:: RECORDS FOR THE TASK ::
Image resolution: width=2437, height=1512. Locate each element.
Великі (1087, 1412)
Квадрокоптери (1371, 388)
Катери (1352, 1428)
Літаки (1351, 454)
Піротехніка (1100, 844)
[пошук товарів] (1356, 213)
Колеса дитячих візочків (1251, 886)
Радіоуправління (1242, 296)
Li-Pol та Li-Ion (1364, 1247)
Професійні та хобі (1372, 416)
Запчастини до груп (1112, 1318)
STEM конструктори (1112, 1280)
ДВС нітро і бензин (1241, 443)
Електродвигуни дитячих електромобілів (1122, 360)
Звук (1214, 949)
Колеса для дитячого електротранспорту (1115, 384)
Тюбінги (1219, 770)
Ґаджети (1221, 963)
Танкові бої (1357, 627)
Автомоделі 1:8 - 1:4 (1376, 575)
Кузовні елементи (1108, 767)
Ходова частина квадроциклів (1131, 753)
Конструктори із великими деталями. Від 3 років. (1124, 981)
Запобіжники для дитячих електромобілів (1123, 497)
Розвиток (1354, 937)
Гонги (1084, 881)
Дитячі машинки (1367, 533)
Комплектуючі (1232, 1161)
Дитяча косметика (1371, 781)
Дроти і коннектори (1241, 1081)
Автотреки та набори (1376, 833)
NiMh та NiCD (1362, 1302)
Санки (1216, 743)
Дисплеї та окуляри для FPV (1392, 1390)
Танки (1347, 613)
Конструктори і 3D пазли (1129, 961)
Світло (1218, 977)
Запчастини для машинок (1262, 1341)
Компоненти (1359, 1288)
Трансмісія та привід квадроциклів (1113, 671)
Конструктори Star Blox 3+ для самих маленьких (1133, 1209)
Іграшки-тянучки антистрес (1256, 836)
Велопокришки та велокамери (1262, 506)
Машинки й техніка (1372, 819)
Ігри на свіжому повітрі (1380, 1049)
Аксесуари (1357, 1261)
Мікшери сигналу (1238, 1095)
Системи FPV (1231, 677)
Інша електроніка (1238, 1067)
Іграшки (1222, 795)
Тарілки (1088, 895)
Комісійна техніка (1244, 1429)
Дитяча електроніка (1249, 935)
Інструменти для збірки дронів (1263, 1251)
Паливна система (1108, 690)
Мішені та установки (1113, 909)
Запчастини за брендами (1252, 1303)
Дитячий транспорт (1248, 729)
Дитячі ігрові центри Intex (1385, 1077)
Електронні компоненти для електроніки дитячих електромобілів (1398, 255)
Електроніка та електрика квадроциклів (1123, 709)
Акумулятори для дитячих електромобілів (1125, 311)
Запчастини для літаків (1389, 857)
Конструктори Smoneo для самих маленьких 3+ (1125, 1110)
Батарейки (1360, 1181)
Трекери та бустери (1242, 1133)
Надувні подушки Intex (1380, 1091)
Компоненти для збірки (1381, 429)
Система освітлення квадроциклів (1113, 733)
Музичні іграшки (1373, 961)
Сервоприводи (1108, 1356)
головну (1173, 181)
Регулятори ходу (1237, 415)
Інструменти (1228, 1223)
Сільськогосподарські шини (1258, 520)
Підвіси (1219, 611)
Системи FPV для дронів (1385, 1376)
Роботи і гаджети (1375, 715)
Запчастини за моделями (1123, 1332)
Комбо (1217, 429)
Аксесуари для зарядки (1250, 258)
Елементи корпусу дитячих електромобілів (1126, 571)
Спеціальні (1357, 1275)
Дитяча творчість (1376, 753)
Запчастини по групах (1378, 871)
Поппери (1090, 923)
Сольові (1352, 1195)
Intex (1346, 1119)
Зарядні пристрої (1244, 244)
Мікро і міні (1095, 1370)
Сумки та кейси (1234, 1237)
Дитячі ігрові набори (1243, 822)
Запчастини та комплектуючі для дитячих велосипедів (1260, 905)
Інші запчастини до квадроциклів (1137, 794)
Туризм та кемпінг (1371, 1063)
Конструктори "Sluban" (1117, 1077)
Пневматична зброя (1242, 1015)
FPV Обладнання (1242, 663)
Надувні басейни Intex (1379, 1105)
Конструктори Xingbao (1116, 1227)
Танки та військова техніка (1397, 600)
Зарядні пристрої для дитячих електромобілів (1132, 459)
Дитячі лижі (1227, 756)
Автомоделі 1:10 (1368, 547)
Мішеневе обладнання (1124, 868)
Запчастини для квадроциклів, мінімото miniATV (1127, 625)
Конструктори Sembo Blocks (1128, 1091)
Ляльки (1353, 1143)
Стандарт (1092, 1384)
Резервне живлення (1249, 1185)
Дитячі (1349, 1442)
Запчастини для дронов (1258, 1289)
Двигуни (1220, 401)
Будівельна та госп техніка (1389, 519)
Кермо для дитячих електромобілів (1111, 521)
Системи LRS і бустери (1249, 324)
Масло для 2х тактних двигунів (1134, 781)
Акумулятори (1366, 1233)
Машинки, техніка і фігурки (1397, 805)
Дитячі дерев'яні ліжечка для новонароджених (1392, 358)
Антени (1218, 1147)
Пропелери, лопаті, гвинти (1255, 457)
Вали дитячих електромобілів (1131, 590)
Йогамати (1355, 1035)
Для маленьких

:: YOUR INSTRUCTIONS ::
A verbatim repeat of all the entries above is the required answer.

:: RESULT OF THIS TASK ::
Image resolution: width=2437, height=1512. Locate each element.
Великі (1087, 1412)
Квадрокоптери (1371, 388)
Катери (1352, 1428)
Літаки (1351, 454)
Піротехніка (1100, 844)
[пошук товарів] (1356, 213)
Колеса дитячих візочків (1251, 886)
Радіоуправління (1242, 296)
Li-Pol та Li-Ion (1364, 1247)
Професійні та хобі (1372, 416)
Запчастини до груп (1112, 1318)
STEM конструктори (1112, 1280)
ДВС нітро і бензин (1241, 443)
Електродвигуни дитячих електромобілів (1122, 360)
Звук (1214, 949)
Колеса для дитячого електротранспорту (1115, 384)
Тюбінги (1219, 770)
Ґаджети (1221, 963)
Танкові бої (1357, 627)
Автомоделі 1:8 - 1:4 (1376, 575)
Кузовні елементи (1108, 767)
Ходова частина квадроциклів (1131, 753)
Конструктори із великими деталями. Від 3 років. (1124, 981)
Запобіжники для дитячих електромобілів (1123, 497)
Розвиток (1354, 937)
Гонги (1084, 881)
Дитячі машинки (1367, 533)
Комплектуючі (1232, 1161)
Дитяча косметика (1371, 781)
Дроти і коннектори (1241, 1081)
Автотреки та набори (1376, 833)
NiMh та NiCD (1362, 1302)
Санки (1216, 743)
Дисплеї та окуляри для FPV (1392, 1390)
Танки (1347, 613)
Конструктори і 3D пазли (1129, 961)
Світло (1218, 977)
Запчастини для машинок (1262, 1341)
Компоненти (1359, 1288)
Трансмісія та привід квадроциклів (1113, 671)
Конструктори Star Blox 3+ для самих маленьких (1133, 1209)
Іграшки-тянучки антистрес (1256, 836)
Велопокришки та велокамери (1262, 506)
Машинки й техніка (1372, 819)
Ігри на свіжому повітрі (1380, 1049)
Аксесуари (1357, 1261)
Мікшери сигналу (1238, 1095)
Системи FPV (1231, 677)
Інша електроніка (1238, 1067)
Іграшки (1222, 795)
Тарілки (1088, 895)
Комісійна техніка (1244, 1429)
Дитяча електроніка (1249, 935)
Інструменти для збірки дронів (1263, 1251)
Паливна система (1108, 690)
Мішені та установки (1113, 909)
Запчастини за брендами (1252, 1303)
Дитячий транспорт (1248, 729)
Дитячі ігрові центри Intex (1385, 1077)
Електронні компоненти для електроніки дитячих електромобілів (1398, 255)
Електроніка та електрика квадроциклів (1123, 709)
Акумулятори для дитячих електромобілів (1125, 311)
Запчастини для літаків (1389, 857)
Конструктори Smoneo для самих маленьких 3+ (1125, 1110)
Батарейки (1360, 1181)
Трекери та бустери (1242, 1133)
Надувні подушки Intex (1380, 1091)
Компоненти для збірки (1381, 429)
Система освітлення квадроциклів (1113, 733)
Музичні іграшки (1373, 961)
Сервоприводи (1108, 1356)
головну (1173, 181)
Регулятори ходу (1237, 415)
Інструменти (1228, 1223)
Сільськогосподарські шини (1258, 520)
Підвіси (1219, 611)
Системи FPV для дронів (1385, 1376)
Роботи і гаджети (1375, 715)
Запчастини за моделями (1123, 1332)
Комбо (1217, 429)
Аксесуари для зарядки (1250, 258)
Елементи корпусу дитячих електромобілів (1126, 571)
Спеціальні (1357, 1275)
Дитяча творчість (1376, 753)
Запчастини по групах (1378, 871)
Поппери (1090, 923)
Сольові (1352, 1195)
Intex (1346, 1119)
Зарядні пристрої (1244, 244)
Мікро і міні (1095, 1370)
Сумки та кейси (1234, 1237)
Дитячі ігрові набори (1243, 822)
Запчастини та комплектуючі для дитячих велосипедів (1260, 905)
Інші запчастини до квадроциклів (1137, 794)
Туризм та кемпінг (1371, 1063)
Конструктори "Sluban" (1117, 1077)
Пневматична зброя (1242, 1015)
FPV Обладнання (1242, 663)
Надувні басейни Intex (1379, 1105)
Конструктори Xingbao (1116, 1227)
Танки та військова техніка (1397, 600)
Зарядні пристрої для дитячих електромобілів (1132, 459)
Дитячі лижі (1227, 756)
Автомоделі 1:10 (1368, 547)
Мішеневе обладнання (1124, 868)
Запчастини для квадроциклів, мінімото miniATV (1127, 625)
Конструктори Sembo Blocks (1128, 1091)
Ляльки (1353, 1143)
Стандарт (1092, 1384)
Резервне живлення (1249, 1185)
Дитячі (1349, 1442)
Запчастини для дронов (1258, 1289)
Двигуни (1220, 401)
Будівельна та госп техніка (1389, 519)
Кермо для дитячих електромобілів (1111, 521)
Системи LRS і бустери (1249, 324)
Масло для 2х тактних двигунів (1134, 781)
Акумулятори (1366, 1233)
Машинки, техніка і фігурки (1397, 805)
Дитячі дерев'яні ліжечка для новонароджених (1392, 358)
Антени (1218, 1147)
Пропелери, лопаті, гвинти (1255, 457)
Вали дитячих електромобілів (1131, 590)
Йогамати (1355, 1035)
Для маленьких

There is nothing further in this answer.